“餅パワー”でエネルギー補給をしよう!
餅パワーでエネルギー補給をしよう!
小分けでかつエネルギー量をしっかり取れるお餅を食べよう
お正月にはお餅をたくさん食べる機会もあると思います。「お餅を食べ過ぎると太る」というイメージがあると思いますが、アスリートにとっては非常に重宝するエネルギー源であることを覚えておきましょう。
普段食べている白米(うるち米)とお餅に使われるもち米を比較した場合、同じ100gで計算すると、白米が37.1gの炭水化物を含むのに対し、お餅は50.3gの炭水化物を含みます。この段階でもお餅の方がより炭水化物を多く含むため、より効率よくエネルギー源が確保出来ることになります。また白米ともち米では含まれている炭水化物(でんぷん)にも違いが見られます。
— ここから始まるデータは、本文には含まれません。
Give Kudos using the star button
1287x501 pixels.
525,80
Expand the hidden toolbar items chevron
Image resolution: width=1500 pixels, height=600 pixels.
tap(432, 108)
もち米のでんぷんは粘りを出すアミロペクチンで構成されており、糖の分子が複雑に絡みあい、いくつもの鎖に枝分かれしている多糖類です。白米にはアミロペクチンの他にアミロースという一本の鎖のような比較的単純な構造を持つ多糖類が2割程度含まれます。糖を構成する分子が複雑になればなるほど消化に時間がかかることは想像できると思いますが、その分、お腹持ちがよいと言い換えることも出来ます。お餅に含まれるでんぷんは、白米に比べてより時間がかかるのはアミロペクチンで構成されているからなのです。
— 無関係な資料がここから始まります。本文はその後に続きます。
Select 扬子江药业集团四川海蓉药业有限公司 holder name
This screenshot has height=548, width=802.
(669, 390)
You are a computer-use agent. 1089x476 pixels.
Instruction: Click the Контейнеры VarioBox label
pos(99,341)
ちなみに市販の切り餅は50g前後のものが多く、切り餅の2個分でカロリーは約235kcal。ご飯一膳分(およそ160g)は約269kcalですから、少しの量でエネルギー量を確保することになり、アスリートとしては運動前後などにもうまく使いたいですね。
まとめてみるとこのようなことが言えます。
・お餅は白米に比べて炭水化物をより多く含む(約1.3倍)
・お餅に含まれるでんぷんは消化に時間がかかる分、お腹持ちがよい
・お餅は小分けに食べやすいため、少量でエネルギー源を補給しやすい
お餅は粘り気がある分、よく噛んで食べるように心がけましょう。噛む回数が多くなると脳が刺激され、満腹感も得られやすくなります。お雑煮に入れたり、消化吸収を助ける大根おろしなどとあわせてとるといいですね。